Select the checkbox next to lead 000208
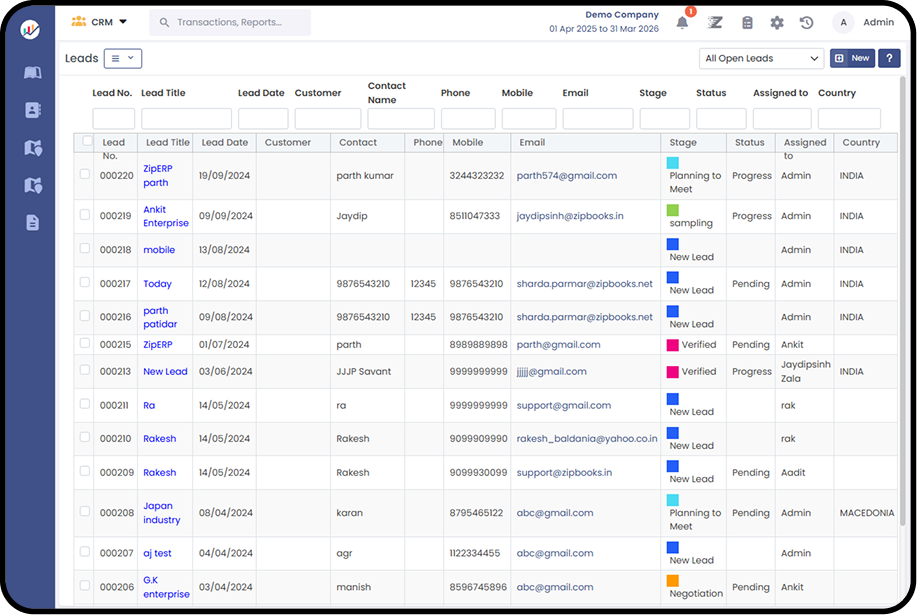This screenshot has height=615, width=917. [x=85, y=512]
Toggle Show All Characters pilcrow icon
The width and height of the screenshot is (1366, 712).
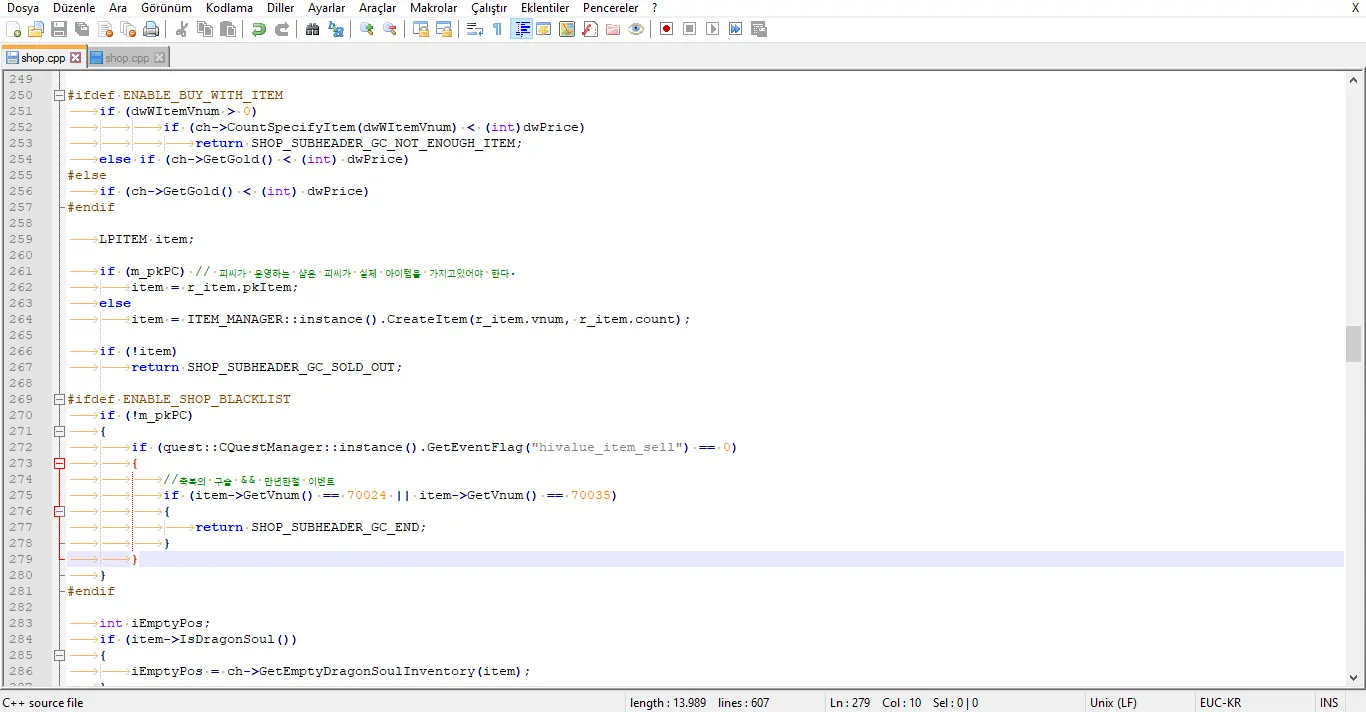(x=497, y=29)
====
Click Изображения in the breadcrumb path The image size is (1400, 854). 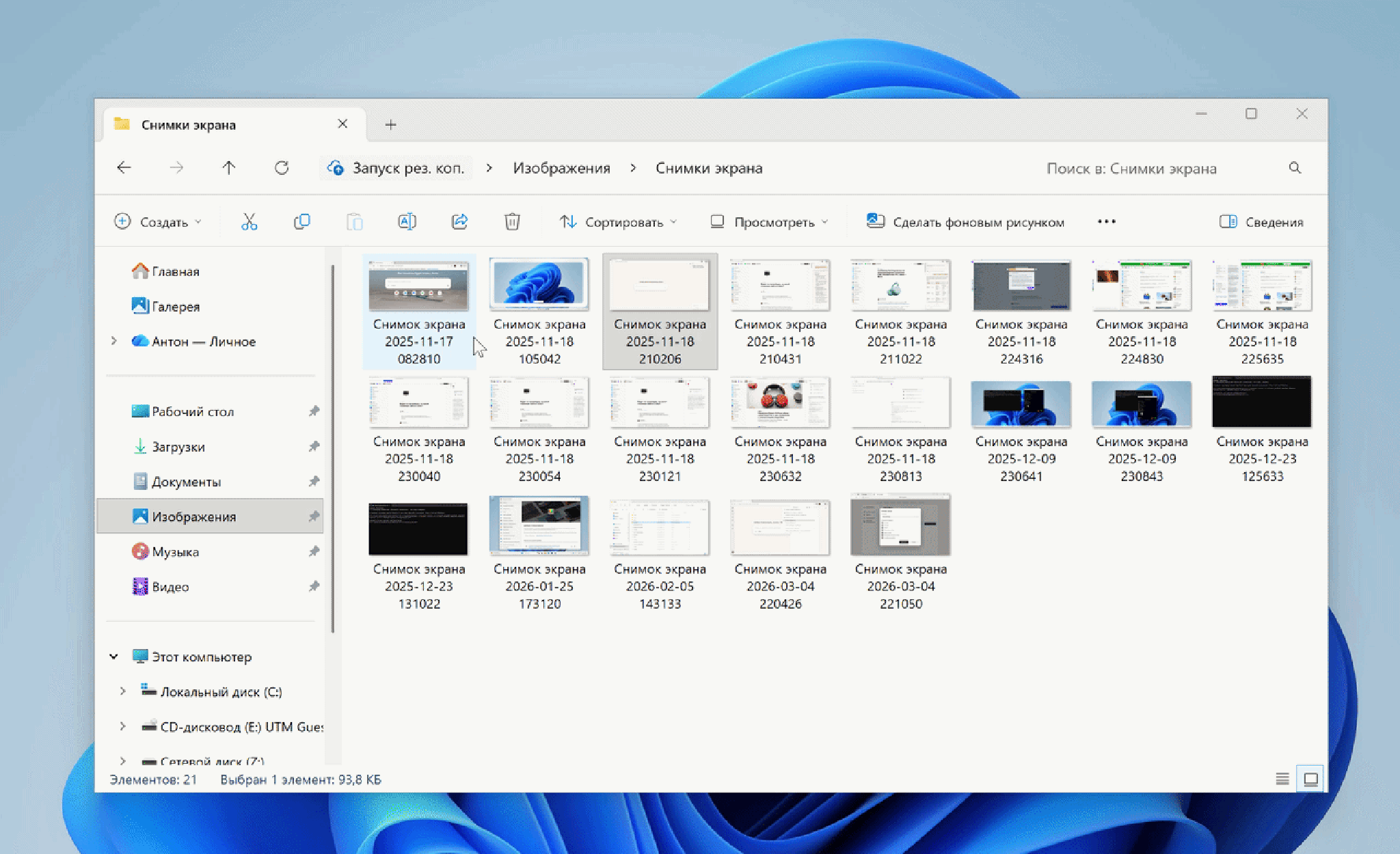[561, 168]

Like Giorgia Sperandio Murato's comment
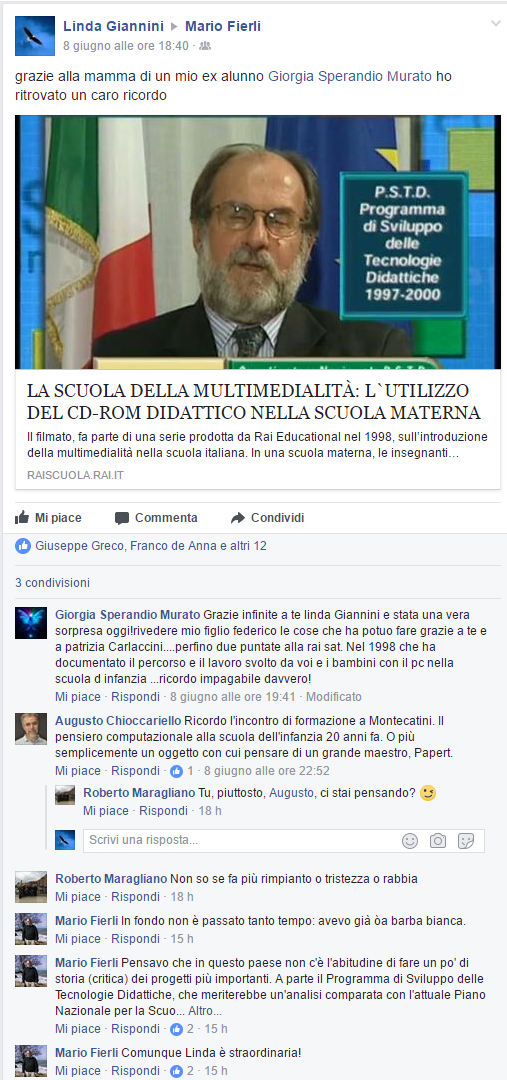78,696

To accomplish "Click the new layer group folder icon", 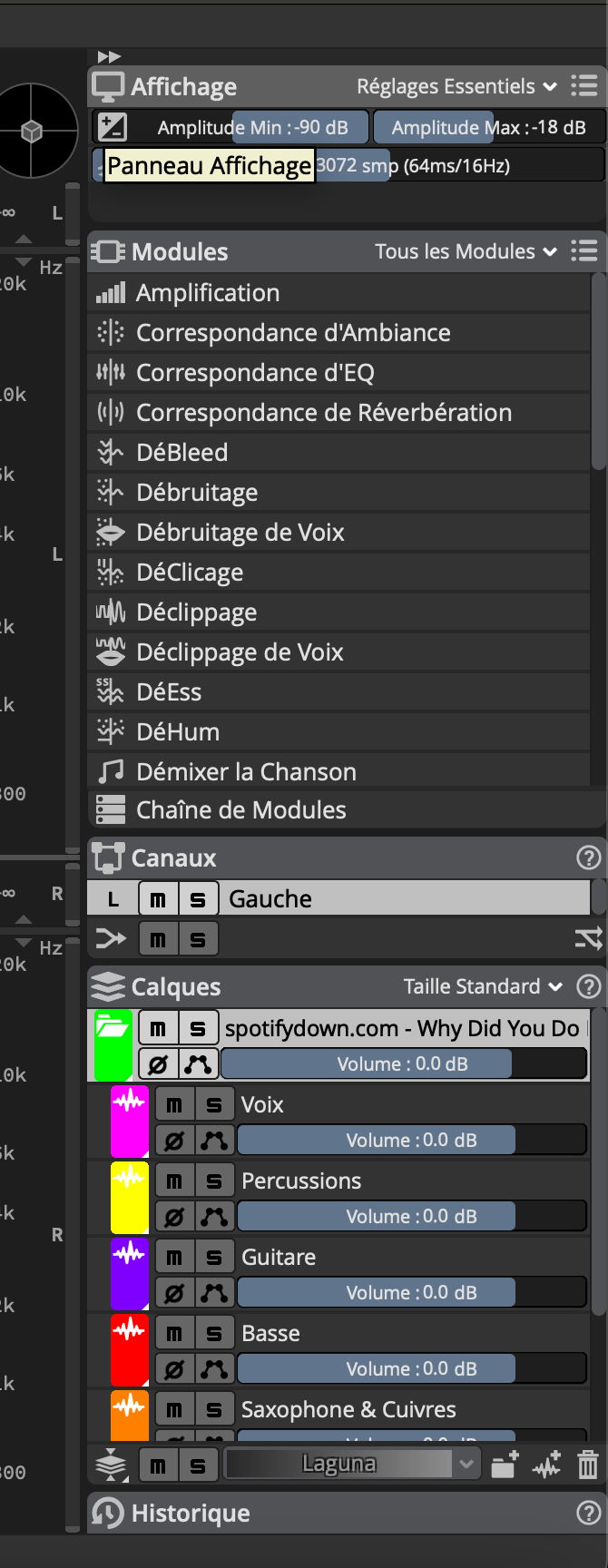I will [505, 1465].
====
**Exercise**
Turn the part that opens with the line containing "Toggle Show All Characters pilcrow icon" and closes with the line containing "(x=497, y=29)" into a numbered list, omitting any blank lines. Leave the pictures out.

**Answer for the task**
1. Toggle Show All Characters pilcrow icon
2. The width and height of the screenshot is (1366, 712).
3. (x=497, y=29)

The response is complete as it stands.